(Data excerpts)
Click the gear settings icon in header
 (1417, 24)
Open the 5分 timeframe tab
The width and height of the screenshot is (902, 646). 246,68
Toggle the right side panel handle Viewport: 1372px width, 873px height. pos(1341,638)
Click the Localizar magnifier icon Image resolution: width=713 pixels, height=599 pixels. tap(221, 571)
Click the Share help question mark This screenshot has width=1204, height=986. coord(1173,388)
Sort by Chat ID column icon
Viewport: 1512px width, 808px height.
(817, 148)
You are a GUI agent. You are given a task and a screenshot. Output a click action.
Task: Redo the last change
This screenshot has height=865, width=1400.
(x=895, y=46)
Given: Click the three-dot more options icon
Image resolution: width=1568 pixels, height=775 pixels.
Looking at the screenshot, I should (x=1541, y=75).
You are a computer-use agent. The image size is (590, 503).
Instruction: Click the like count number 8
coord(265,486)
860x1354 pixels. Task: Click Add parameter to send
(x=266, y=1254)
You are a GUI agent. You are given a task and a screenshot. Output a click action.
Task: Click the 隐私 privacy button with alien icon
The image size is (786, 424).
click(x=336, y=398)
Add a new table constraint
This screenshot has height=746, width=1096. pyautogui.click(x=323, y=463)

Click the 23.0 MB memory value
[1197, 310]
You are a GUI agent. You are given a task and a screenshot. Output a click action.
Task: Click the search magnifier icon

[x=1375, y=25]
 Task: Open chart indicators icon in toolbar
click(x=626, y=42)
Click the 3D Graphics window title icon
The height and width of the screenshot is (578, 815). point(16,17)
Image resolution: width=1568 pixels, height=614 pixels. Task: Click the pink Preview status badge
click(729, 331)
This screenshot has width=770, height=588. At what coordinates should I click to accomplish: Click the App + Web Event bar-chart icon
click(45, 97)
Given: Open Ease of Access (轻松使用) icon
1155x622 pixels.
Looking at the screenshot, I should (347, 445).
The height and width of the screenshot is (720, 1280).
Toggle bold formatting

**Aim of the task**
Retype the records above so that nothing differs from the original.

**Solution to the exercise**
Click the gear settings icon in header
 (1417, 24)
Open the 5分 timeframe tab
The width and height of the screenshot is (902, 646). 246,68
Toggle the right side panel handle Viewport: 1372px width, 873px height. pos(1341,638)
Click the Localizar magnifier icon Image resolution: width=713 pixels, height=599 pixels. tap(221, 571)
Click the Share help question mark This screenshot has width=1204, height=986. coord(1173,388)
Sort by Chat ID column icon
Viewport: 1512px width, 808px height.
(817, 148)
You are a GUI agent. You are given a task and a screenshot. Output a click action.
Task: Redo the last change
This screenshot has height=865, width=1400.
(x=895, y=46)
Given: Click the three-dot more options icon
Image resolution: width=1568 pixels, height=775 pixels.
Looking at the screenshot, I should (x=1541, y=75).
You are a computer-use agent. The image size is (590, 503).
Instruction: Click the like count number 8
coord(265,486)
860x1354 pixels. Task: Click Add parameter to send
(x=266, y=1254)
You are a GUI agent. You are given a task and a screenshot. Output a click action.
Task: Click the 隐私 privacy button with alien icon
The image size is (786, 424).
click(x=336, y=398)
Add a new table constraint
This screenshot has height=746, width=1096. pyautogui.click(x=323, y=463)

Click the 23.0 MB memory value
[1197, 310]
You are a GUI agent. You are given a task and a screenshot. Output a click action.
Task: Click the search magnifier icon

[x=1375, y=25]
 Task: Open chart indicators icon in toolbar
click(x=626, y=42)
Click the 3D Graphics window title icon
The height and width of the screenshot is (578, 815). point(16,17)
Image resolution: width=1568 pixels, height=614 pixels. Task: Click the pink Preview status badge
click(729, 331)
This screenshot has width=770, height=588. At what coordinates should I click to accomplish: Click the App + Web Event bar-chart icon
click(45, 97)
Given: Open Ease of Access (轻松使用) icon
1155x622 pixels.
Looking at the screenshot, I should (347, 445).
The height and width of the screenshot is (720, 1280).
Toggle bold formatting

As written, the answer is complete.